§ 49. Mr. G. M. Thomson
asked the Secretary of State for the Colonies if he will make a statement on the postponement of the constitutional talks regarding federation proposals in the East Caribbean.
§ Mr. Sandys
The following is the statement I issued on 10th June which explains fully the reasons for the postponement of this Conference.
Following upon the break-up of the West Indies Federation and the decision to grant 28W independence separately to Jamaica and Trinidad, a conference of the remaining eight West Indian colonies was held in London in June, 1962. At this conference the representatives of these territories agreed to form a federation. The main features of the proposed federation were set out in the conference report (Cmnd. 1746).

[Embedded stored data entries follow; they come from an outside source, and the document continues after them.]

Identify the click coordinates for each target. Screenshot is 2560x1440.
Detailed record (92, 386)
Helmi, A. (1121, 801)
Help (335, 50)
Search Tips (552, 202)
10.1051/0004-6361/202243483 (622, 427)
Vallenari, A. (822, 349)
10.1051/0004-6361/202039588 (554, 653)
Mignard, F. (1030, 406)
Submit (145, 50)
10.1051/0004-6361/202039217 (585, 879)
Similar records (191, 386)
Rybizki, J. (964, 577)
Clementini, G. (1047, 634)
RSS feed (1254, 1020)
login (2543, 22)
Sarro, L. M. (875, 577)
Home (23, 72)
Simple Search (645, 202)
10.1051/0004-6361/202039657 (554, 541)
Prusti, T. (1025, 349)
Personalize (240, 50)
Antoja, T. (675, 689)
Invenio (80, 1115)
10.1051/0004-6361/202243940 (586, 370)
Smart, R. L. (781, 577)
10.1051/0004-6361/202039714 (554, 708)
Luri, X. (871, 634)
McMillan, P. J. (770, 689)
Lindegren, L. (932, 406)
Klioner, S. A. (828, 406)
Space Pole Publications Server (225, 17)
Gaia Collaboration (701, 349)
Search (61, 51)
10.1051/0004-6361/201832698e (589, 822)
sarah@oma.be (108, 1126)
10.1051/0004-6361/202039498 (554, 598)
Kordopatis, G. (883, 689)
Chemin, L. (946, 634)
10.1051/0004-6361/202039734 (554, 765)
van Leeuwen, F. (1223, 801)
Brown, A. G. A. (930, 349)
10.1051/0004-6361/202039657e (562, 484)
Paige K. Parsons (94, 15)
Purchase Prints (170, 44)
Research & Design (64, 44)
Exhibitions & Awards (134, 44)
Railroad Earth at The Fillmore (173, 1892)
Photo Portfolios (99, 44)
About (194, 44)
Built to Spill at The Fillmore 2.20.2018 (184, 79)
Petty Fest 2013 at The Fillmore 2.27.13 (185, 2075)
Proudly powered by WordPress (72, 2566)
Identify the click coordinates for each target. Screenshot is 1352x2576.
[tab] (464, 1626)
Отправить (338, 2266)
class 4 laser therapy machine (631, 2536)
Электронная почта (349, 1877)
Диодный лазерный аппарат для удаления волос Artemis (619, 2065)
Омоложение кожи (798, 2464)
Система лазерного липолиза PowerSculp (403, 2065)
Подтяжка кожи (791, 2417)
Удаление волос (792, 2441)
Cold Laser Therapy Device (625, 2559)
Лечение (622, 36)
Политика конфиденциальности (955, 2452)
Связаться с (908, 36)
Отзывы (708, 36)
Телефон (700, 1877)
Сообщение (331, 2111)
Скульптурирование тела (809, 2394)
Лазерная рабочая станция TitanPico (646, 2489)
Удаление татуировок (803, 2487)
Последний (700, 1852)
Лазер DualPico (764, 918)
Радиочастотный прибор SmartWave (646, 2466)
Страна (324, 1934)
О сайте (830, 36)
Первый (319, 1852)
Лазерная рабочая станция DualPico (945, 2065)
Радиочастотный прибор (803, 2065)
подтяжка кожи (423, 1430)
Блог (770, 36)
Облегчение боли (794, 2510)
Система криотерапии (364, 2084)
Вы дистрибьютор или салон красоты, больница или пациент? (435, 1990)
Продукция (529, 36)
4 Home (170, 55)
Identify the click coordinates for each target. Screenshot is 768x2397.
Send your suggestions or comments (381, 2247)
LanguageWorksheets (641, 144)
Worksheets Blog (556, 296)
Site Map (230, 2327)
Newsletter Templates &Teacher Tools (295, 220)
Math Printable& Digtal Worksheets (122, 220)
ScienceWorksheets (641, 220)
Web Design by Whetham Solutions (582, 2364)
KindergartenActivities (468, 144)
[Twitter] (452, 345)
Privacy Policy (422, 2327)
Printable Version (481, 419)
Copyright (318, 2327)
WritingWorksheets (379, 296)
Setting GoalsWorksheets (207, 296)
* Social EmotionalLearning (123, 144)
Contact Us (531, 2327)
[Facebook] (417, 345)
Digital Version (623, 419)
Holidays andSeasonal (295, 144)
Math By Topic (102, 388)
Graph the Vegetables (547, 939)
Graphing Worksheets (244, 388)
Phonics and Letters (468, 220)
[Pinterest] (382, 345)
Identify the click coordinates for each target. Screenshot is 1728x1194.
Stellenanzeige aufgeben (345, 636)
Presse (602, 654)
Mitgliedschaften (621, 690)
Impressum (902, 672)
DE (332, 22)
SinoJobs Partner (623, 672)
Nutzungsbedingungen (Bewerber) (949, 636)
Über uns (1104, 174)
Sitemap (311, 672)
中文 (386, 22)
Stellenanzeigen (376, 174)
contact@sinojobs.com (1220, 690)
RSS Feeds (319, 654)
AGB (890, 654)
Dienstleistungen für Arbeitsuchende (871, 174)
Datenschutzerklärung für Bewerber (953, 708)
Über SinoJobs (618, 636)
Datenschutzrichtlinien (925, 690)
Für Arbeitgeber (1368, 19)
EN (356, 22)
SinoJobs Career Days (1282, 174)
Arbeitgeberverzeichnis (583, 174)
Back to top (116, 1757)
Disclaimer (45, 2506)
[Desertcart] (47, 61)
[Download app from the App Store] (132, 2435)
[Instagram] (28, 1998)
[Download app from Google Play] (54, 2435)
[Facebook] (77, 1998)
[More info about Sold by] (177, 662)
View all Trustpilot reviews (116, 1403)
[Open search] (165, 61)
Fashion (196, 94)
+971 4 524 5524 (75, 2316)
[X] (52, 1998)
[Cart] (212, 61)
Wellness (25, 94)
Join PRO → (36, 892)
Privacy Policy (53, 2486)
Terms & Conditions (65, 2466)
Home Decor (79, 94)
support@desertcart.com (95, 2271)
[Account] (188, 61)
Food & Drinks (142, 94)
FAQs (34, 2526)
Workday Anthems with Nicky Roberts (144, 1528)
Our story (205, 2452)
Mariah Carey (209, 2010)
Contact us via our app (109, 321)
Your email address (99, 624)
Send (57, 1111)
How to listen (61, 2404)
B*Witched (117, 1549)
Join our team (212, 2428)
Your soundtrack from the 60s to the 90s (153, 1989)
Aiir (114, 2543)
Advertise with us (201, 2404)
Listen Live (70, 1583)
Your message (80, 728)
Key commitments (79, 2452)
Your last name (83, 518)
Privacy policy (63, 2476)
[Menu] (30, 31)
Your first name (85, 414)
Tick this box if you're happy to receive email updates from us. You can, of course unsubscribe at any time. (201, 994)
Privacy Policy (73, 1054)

Shortly afterwards, there were elections in Grenada, which resulted in a change of government. The new government decided to seek association with Trinidad in preference to joining the proposed federation
In December, 1962, the Secretary of State for the Colonies, Mr. Duncan Sandys, took the opportunity of his visit to the Caribbean to hold a joint meeting of the Chief Ministers of Antigua, Barbados, Dominica, Montserrat, St. Kitts, St. Lucia and St.Vincent, in a statement issued after this meeting, the Ministers unanimously reaffirmed their conviction that federation offered the best prospects for the economic and political progress of their peoples; and it was agreed that a conference should be convened in London in June, 1963, to reach final decisions about the form of the federation.
In preparation for this conference, the Parliamentary Under Secretary of State for the Colonies, Mr. Nigel Fisher, had discussions in Barbados with the Chief Ministers of the seven territories on 24th to 31st May. These discussions revealed a significant divergence of opinion between the governments concerned. Some of the differences arose from further reflection upon the original proposals, while others arose from consideration of recent expert studies of the administrative, fiscal and economic aspects of the problem.
At the final session of the conference on 31st May, the Chief Ministers presented to Mr. Fisher a statement suggesting a new procedure for establishing the federation. This statement had been agreed between the seven Ministers, subject to the reservations by three of them.
Since the suggestions in this statement involved radical changes in the proposals previously considered, and since time would clearly be required to study them, it was agreed that the Constitutional Conference in London would have to be postponed until later in the year.